Seelbach: I don’t know the report. Actually, the pre-trial detention should only last half a year before the trial begins. We then appealed against the judgment of the District Court. So Ibrahim A. continued to be in custody. In the end, he had served his sentence in all but a week, so on January 19 the judge in charge ordered him to be released immediately.

Did you accompany him afterwards?

Seelbach: I would like that, but it wasn’t possible. I had already pointed out to the presiding judge in advance that my client would have served the expected maximum sentence of a good year in the foreseeable future anyway. Against this background, a date for the appointment hearing should be set as soon as possible.

The chair then informed me in mid-January that she had no appointment available and that she would release Ibrahim A. immediately if I withdrew my appeal. But that was out of the question, because then the district court judgment would become final. However, we believed that my client had acted in self-defense. Nevertheless, I assured the judge that I would be in touch with A. to discuss this issue.

What did he say to that?

Seelbach: The contact never came about. Before I could reach him by phone, the court order for dismissal was in my fax machine. The arrest warrant was lifted. I immediately called the JVA to speak to my client again before he was released and to encourage them to organize help for him out there. But the JVA officials told me that he was already gone.
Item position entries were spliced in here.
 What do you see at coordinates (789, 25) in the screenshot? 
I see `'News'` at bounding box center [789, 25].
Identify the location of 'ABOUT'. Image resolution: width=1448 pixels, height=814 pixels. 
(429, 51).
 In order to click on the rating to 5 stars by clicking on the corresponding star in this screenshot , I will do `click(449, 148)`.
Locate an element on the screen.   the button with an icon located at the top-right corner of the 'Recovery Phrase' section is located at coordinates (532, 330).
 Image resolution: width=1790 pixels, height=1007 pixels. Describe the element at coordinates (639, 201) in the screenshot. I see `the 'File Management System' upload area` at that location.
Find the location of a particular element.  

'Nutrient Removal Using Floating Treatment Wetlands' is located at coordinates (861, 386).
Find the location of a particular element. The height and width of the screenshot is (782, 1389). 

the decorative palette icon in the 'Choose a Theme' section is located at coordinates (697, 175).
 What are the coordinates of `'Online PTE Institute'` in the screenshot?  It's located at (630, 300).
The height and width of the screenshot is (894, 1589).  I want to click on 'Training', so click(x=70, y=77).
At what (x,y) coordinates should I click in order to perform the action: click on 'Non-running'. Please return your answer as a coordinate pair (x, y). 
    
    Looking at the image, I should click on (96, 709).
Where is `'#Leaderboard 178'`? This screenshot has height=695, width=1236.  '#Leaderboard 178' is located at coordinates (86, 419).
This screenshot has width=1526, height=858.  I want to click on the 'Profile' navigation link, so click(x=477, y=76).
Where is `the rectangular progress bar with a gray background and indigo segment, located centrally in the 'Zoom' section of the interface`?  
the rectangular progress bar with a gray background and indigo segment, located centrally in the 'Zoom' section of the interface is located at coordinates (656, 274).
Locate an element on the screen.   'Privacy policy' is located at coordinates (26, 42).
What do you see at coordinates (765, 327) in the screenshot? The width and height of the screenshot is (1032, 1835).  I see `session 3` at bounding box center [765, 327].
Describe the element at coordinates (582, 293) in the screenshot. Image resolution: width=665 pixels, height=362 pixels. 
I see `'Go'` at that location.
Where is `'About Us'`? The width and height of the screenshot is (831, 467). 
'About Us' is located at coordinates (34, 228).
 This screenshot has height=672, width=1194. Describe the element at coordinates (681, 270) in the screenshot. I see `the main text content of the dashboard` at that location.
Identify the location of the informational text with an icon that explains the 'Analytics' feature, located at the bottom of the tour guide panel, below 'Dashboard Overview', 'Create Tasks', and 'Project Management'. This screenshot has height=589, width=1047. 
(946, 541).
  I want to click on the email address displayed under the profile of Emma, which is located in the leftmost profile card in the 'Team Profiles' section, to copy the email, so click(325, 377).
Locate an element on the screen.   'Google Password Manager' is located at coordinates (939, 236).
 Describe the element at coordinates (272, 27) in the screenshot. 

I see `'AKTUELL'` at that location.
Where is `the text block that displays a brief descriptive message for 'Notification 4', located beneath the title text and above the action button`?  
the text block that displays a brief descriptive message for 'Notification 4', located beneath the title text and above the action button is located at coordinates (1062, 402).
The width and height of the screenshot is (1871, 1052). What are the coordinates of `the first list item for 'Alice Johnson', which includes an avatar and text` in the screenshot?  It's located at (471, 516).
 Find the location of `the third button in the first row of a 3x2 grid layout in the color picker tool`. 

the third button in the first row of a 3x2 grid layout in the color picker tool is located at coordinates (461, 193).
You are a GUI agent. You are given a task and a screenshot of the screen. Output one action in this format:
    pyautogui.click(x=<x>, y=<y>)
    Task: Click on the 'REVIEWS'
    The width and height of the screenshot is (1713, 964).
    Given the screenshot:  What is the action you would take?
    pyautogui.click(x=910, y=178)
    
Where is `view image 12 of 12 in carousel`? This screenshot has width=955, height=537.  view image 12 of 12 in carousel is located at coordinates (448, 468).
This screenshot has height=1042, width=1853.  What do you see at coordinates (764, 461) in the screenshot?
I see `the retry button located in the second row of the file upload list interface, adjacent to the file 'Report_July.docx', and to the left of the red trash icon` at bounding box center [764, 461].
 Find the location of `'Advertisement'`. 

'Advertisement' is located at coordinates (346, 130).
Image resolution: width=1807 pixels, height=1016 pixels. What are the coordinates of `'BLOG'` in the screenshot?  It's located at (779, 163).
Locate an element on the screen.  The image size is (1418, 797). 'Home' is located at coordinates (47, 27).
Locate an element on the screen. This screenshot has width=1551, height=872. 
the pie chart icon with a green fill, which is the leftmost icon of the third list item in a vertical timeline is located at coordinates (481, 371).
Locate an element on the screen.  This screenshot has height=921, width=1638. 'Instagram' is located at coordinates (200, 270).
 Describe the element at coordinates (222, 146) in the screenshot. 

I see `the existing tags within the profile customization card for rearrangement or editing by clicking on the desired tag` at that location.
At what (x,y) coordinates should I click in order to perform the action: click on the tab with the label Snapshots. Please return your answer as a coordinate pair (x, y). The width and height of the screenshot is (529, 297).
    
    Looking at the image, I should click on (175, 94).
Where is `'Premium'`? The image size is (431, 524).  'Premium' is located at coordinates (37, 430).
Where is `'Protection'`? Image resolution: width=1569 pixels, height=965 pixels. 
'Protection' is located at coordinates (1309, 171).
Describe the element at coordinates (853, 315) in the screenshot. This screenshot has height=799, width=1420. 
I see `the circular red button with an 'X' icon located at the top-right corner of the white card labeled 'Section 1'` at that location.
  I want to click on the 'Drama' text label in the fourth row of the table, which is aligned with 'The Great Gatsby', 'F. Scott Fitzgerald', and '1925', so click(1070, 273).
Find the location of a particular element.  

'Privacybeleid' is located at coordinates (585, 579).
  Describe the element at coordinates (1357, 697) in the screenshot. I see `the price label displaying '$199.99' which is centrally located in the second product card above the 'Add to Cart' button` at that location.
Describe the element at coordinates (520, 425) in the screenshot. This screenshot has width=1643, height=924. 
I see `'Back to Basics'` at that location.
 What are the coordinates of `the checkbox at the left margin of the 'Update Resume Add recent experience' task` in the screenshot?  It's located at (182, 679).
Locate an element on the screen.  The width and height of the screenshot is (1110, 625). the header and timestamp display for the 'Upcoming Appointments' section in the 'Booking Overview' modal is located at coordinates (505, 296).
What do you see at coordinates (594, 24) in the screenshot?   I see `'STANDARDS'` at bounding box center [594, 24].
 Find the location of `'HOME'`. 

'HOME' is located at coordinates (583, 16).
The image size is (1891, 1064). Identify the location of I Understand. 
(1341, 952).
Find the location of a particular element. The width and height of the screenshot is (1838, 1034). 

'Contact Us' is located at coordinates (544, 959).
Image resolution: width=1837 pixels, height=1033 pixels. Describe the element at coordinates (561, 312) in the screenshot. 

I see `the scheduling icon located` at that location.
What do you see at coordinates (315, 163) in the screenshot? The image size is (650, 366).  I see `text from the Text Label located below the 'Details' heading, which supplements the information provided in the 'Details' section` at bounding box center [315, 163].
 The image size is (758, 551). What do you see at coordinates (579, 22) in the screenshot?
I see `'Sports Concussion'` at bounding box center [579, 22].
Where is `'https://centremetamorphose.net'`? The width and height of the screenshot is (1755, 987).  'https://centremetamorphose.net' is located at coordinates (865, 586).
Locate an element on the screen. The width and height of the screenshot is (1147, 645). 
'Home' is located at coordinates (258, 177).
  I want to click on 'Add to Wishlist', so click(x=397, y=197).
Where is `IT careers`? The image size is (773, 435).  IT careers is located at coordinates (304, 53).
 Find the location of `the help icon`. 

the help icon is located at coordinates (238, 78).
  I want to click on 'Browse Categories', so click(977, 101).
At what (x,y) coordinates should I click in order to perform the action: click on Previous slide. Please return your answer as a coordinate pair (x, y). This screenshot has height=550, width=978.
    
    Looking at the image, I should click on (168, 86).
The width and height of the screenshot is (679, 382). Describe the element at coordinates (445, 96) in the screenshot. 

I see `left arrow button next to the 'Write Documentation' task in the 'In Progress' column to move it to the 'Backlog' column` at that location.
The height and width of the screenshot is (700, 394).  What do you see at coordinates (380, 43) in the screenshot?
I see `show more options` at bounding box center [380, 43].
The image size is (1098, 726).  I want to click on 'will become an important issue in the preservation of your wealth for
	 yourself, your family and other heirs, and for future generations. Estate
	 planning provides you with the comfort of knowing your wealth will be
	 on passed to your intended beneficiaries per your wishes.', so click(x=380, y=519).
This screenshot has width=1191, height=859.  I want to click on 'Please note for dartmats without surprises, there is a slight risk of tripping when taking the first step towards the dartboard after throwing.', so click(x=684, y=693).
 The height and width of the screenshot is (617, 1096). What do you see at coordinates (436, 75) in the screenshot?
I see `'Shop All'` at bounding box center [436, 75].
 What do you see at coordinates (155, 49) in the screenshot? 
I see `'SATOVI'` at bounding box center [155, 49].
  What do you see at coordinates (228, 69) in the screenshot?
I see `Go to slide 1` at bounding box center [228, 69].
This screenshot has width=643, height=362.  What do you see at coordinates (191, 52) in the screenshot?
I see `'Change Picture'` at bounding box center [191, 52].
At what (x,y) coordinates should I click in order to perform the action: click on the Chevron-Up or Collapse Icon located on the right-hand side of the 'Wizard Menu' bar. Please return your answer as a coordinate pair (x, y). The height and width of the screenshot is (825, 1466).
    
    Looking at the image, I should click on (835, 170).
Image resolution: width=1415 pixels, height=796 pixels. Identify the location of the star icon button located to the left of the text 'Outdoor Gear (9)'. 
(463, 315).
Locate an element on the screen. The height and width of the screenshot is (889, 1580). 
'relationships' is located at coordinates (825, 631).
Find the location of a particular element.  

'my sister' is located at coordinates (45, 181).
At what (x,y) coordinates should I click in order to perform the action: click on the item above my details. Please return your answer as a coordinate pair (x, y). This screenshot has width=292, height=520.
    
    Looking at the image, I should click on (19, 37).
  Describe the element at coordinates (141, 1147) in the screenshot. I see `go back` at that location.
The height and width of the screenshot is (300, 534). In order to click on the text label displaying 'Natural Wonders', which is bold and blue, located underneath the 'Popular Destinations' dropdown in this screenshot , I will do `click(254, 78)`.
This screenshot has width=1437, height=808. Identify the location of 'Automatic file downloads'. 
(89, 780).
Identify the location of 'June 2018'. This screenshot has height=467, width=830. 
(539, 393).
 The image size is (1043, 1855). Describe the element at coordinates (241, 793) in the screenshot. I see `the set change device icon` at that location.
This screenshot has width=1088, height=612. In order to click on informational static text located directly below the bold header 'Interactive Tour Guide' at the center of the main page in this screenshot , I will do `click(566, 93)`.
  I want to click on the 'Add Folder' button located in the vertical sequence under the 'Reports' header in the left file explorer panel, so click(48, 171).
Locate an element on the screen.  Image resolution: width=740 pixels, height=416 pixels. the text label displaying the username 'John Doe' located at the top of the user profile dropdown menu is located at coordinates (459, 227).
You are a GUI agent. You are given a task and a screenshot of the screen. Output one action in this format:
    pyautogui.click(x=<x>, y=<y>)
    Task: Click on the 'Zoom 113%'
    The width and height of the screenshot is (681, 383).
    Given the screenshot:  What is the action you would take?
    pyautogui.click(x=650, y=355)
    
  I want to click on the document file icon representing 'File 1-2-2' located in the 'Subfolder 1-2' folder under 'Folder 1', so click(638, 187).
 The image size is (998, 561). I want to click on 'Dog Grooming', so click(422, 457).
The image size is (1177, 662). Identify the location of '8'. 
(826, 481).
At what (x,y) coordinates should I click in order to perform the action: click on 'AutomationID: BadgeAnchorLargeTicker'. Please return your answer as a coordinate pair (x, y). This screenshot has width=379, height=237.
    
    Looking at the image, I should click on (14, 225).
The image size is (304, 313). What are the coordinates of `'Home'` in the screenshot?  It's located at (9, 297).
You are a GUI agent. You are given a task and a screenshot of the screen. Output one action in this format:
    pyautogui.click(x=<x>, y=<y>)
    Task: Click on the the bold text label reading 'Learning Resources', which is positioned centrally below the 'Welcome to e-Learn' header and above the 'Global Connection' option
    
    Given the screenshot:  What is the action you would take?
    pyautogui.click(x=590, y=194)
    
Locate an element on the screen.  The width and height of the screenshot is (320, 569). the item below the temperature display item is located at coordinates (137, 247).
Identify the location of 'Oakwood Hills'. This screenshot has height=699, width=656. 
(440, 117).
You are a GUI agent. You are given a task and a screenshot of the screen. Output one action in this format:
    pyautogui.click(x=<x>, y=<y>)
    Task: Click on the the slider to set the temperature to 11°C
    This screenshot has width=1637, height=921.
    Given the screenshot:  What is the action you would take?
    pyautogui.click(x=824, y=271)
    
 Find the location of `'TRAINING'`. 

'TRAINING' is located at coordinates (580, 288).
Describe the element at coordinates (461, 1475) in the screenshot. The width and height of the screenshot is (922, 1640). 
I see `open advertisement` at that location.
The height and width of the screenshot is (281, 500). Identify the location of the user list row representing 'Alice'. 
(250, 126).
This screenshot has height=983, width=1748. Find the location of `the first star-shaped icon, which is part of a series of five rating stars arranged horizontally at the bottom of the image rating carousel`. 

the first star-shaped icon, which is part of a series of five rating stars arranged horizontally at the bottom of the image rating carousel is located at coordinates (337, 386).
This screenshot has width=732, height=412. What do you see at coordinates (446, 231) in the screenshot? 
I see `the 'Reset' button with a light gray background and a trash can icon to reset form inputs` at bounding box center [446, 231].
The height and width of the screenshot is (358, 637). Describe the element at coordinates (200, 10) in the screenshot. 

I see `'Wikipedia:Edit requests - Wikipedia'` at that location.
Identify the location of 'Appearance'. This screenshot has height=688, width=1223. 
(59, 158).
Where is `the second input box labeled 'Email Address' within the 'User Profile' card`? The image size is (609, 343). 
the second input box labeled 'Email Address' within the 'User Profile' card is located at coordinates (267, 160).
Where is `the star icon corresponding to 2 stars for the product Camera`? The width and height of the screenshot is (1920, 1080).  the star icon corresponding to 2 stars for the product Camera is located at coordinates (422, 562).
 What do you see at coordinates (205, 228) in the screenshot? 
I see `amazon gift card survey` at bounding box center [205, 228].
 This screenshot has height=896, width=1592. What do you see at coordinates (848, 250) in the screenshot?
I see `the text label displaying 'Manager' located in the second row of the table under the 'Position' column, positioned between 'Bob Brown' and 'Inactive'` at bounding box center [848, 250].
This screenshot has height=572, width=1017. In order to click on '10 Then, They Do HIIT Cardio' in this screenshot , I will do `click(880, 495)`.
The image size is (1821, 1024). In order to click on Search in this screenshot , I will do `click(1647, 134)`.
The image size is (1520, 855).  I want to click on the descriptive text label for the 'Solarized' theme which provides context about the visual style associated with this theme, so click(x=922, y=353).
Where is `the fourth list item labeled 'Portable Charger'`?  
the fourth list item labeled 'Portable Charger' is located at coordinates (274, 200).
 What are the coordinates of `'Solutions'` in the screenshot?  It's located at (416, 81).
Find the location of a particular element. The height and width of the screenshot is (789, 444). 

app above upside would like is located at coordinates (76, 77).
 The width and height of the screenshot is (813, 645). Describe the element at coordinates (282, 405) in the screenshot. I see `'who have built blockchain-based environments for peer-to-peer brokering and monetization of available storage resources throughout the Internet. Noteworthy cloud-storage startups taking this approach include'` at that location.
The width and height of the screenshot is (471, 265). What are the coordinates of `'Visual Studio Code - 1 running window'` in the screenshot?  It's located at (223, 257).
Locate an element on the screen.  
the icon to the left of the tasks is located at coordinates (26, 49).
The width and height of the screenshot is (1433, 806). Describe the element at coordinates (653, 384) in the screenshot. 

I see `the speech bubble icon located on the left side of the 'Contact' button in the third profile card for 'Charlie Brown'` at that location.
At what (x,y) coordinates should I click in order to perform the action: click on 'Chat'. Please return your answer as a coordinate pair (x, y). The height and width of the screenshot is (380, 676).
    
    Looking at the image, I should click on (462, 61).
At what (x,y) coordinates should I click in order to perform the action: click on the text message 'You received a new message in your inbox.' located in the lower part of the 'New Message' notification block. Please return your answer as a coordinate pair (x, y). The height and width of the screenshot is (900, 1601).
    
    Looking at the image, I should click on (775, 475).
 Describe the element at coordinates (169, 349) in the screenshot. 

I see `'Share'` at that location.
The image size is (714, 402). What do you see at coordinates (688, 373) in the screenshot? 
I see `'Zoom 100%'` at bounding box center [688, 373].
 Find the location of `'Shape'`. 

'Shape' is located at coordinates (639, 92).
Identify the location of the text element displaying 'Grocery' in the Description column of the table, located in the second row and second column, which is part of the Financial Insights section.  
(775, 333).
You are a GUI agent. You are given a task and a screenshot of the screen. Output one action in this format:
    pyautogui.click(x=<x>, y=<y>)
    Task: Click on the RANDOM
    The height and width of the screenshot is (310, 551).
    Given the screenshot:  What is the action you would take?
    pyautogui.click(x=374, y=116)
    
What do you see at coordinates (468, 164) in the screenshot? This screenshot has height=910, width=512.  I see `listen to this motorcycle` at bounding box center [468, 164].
My client was immediately kicked out. This is also usual. Anything else would be a deprivation of liberty. But no one was able to prepare him for his return to freedom and take measures to ensure that he didn’t get into trouble again when he was outside.

And then?

Seelbach: And then his trail is lost.

A judicial error? Seelbach: At least the district court acted awkwardly – and in a way that I didn’t suggest. A. was also severely affected by the long period in custody. He said several times during the trial that he couldn’t take it anymore, that he couldn’t take it anymore. He also reported on fellow prisoners who constantly pounded on his wall. But that was all in my imagination, there was probably no one there.

The suspicion of a mental disorder was in the room – in the direction of schizophrenia. The expert did address this during the trial, but did not consider the defendant’s changing accounts to be sufficient for a corresponding finding. The loneliness in prison, being torn from normal life.

These factors must now be examined much more intensively after the terrible incidents on the train. Also the question: How did my client spend the days after his release from prison? Was he doing drugs again? All of this needs to be explained.

Is your client given a psychiatric evaluation in a timely manner?

Seelbach: According to the responsible public prosecutor, he should be examined by a forensic psychiatrist in the near future. This is probably to clarify whether charges will be filed or whether an application will be made to place my client in a closed psychiatric ward.

Two young people probably died at the hands of their client, five other passengers were injured, some of them life-threatening, and the relatives are suffering immensely from the consequences of the crime. What does the perpetrator’s defense attorney say to these people? Seelbach: Of course, I find this act just as terrible as everyone else. Unfortunately, it is no longer possible to undo this. When the radio announced the news of these young people’s deaths, I was shocked.

At the same time, I suspected that Ibrahim A. could be responsible. As a criminal defense attorney, it is my duty to represent the client as well as possible in court and to clarify who is at fault. In no way do I identify with the crime he is accused of.